§ **Data records**:
──────────

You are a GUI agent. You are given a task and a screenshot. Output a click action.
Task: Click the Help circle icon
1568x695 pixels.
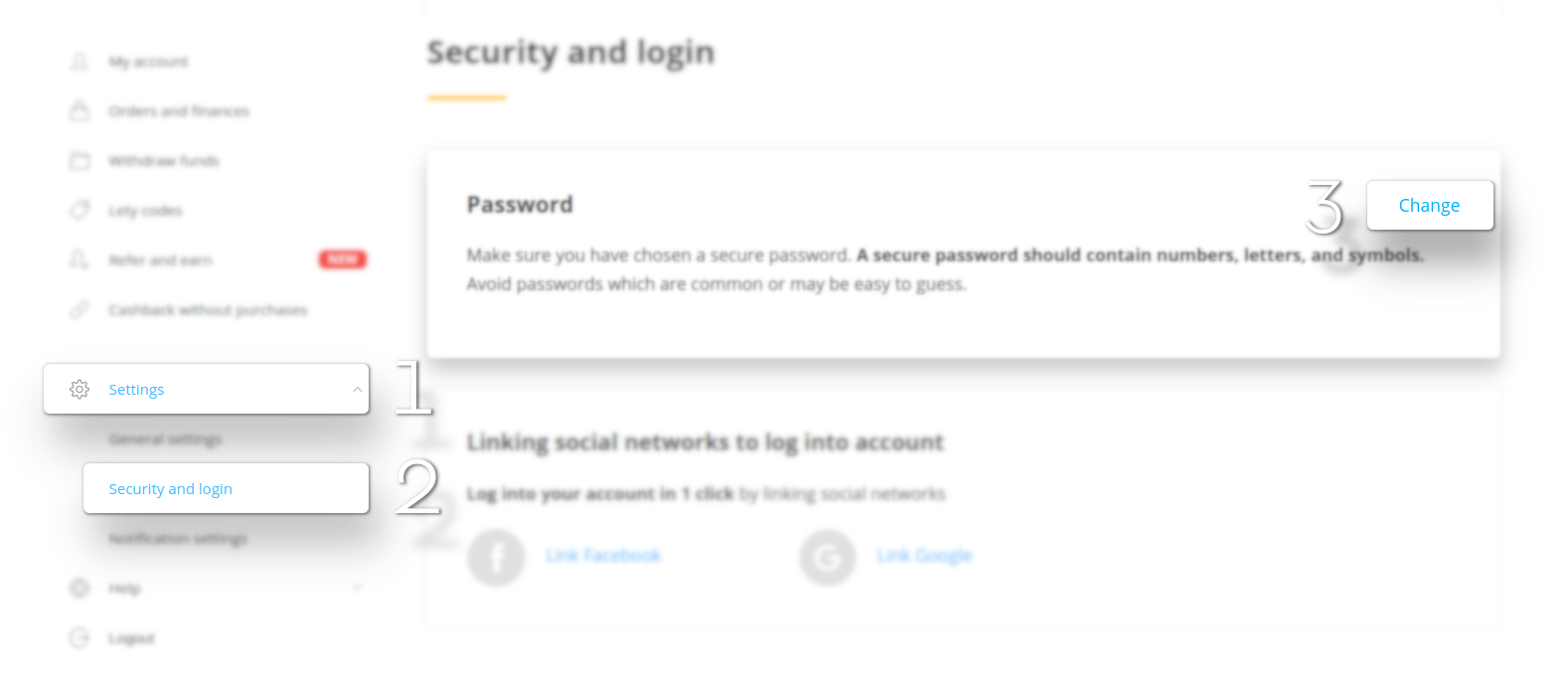click(x=79, y=588)
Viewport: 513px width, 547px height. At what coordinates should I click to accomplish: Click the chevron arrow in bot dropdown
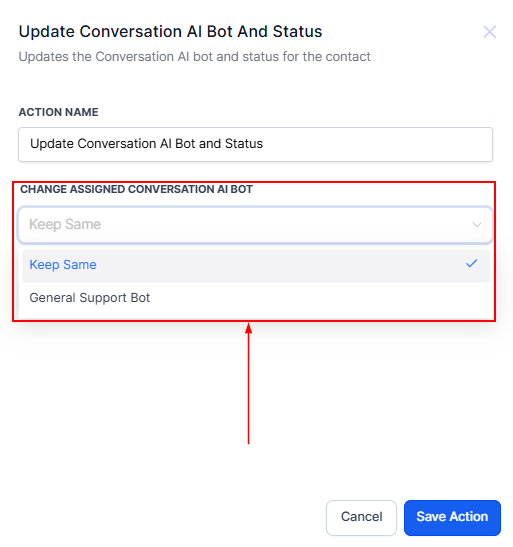(x=477, y=225)
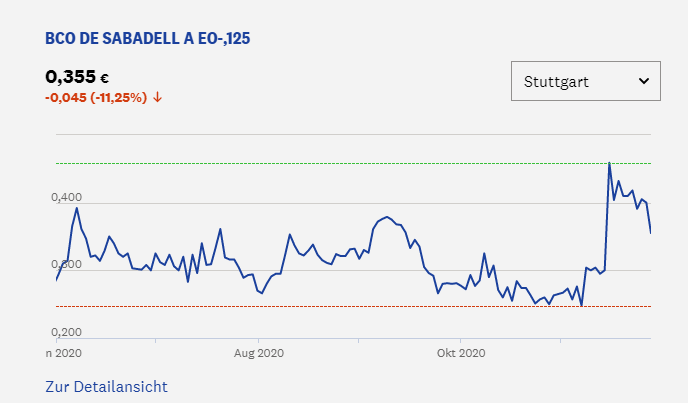The image size is (688, 403).
Task: Click the Okt 2020 axis label
Action: 463,353
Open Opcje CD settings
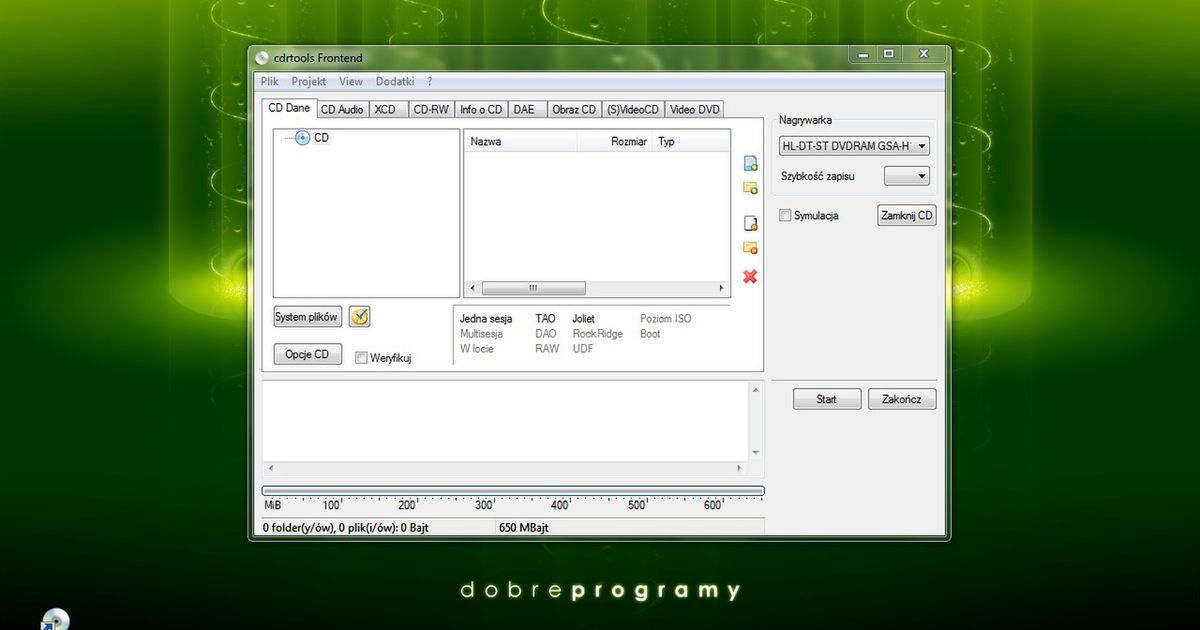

──────────

§ **Exercise**:
Copy the entries exactly. Leave out the images.

§ **Response to this exercise**:
You are a GUI agent. You are given a task and a screenshot. Output a click action.
Task: Click the Help circle icon
1568x695 pixels.
click(x=79, y=588)
Viewport: 513px width, 547px height. At what coordinates should I click to accomplish: Click the chevron arrow in bot dropdown
(x=477, y=225)
The image size is (688, 403).
Task: Click the Okt 2020 axis label
Action: 463,353
Open Opcje CD settings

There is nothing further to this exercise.